==== INPUT DATA ====

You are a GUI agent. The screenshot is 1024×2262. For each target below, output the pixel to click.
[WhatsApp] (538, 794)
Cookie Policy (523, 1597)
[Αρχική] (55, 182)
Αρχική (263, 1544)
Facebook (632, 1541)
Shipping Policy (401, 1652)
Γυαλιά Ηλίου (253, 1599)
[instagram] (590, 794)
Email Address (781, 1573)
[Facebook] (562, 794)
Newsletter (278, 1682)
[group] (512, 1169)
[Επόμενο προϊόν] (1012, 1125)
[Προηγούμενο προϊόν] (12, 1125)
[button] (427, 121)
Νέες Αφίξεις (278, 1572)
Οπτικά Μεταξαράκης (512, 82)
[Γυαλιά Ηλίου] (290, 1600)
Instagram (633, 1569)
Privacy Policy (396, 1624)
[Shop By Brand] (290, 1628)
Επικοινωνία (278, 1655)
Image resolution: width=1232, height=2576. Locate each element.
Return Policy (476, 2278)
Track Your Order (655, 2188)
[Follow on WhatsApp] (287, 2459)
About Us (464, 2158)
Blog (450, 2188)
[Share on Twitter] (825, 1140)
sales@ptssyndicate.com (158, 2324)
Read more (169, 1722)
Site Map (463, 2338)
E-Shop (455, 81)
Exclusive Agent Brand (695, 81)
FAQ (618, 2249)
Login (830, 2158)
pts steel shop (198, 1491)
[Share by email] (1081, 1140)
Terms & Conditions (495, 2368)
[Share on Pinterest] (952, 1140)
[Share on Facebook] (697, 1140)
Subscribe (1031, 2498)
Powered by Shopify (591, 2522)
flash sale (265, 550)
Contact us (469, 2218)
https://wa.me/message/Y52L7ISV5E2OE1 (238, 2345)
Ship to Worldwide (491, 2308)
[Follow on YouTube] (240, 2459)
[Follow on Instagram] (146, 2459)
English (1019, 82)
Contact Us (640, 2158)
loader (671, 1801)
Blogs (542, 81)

====

Please copy each entry. Leave nothing out.

__SOLUTION FOR THIS PROBLEM__:
You are a GUI agent. The screenshot is 1024×2262. For each target below, output the pixel to click.
[WhatsApp] (538, 794)
Cookie Policy (523, 1597)
[Αρχική] (55, 182)
Αρχική (263, 1544)
Facebook (632, 1541)
Shipping Policy (401, 1652)
Γυαλιά Ηλίου (253, 1599)
[instagram] (590, 794)
Email Address (781, 1573)
[Facebook] (562, 794)
Newsletter (278, 1682)
[group] (512, 1169)
[Επόμενο προϊόν] (1012, 1125)
[Προηγούμενο προϊόν] (12, 1125)
[button] (427, 121)
Νέες Αφίξεις (278, 1572)
Οπτικά Μεταξαράκης (512, 82)
[Γυαλιά Ηλίου] (290, 1600)
Instagram (633, 1569)
Privacy Policy (396, 1624)
[Shop By Brand] (290, 1628)
Επικοινωνία (278, 1655)
Image resolution: width=1232, height=2576. Locate each element.
Return Policy (476, 2278)
Track Your Order (655, 2188)
[Follow on WhatsApp] (287, 2459)
About Us (464, 2158)
Blog (450, 2188)
[Share on Twitter] (825, 1140)
sales@ptssyndicate.com (158, 2324)
Read more (169, 1722)
Site Map (463, 2338)
E-Shop (455, 81)
Exclusive Agent Brand (695, 81)
FAQ (618, 2249)
Login (830, 2158)
pts steel shop (198, 1491)
[Share by email] (1081, 1140)
Terms & Conditions (495, 2368)
[Share on Pinterest] (952, 1140)
[Share on Facebook] (697, 1140)
Subscribe (1031, 2498)
Powered by Shopify (591, 2522)
flash sale (265, 550)
Contact us (469, 2218)
https://wa.me/message/Y52L7ISV5E2OE1 (238, 2345)
Ship to Worldwide (491, 2308)
[Follow on YouTube] (240, 2459)
[Follow on Instagram] (146, 2459)
English (1019, 82)
Contact Us (640, 2158)
loader (671, 1801)
Blogs (542, 81)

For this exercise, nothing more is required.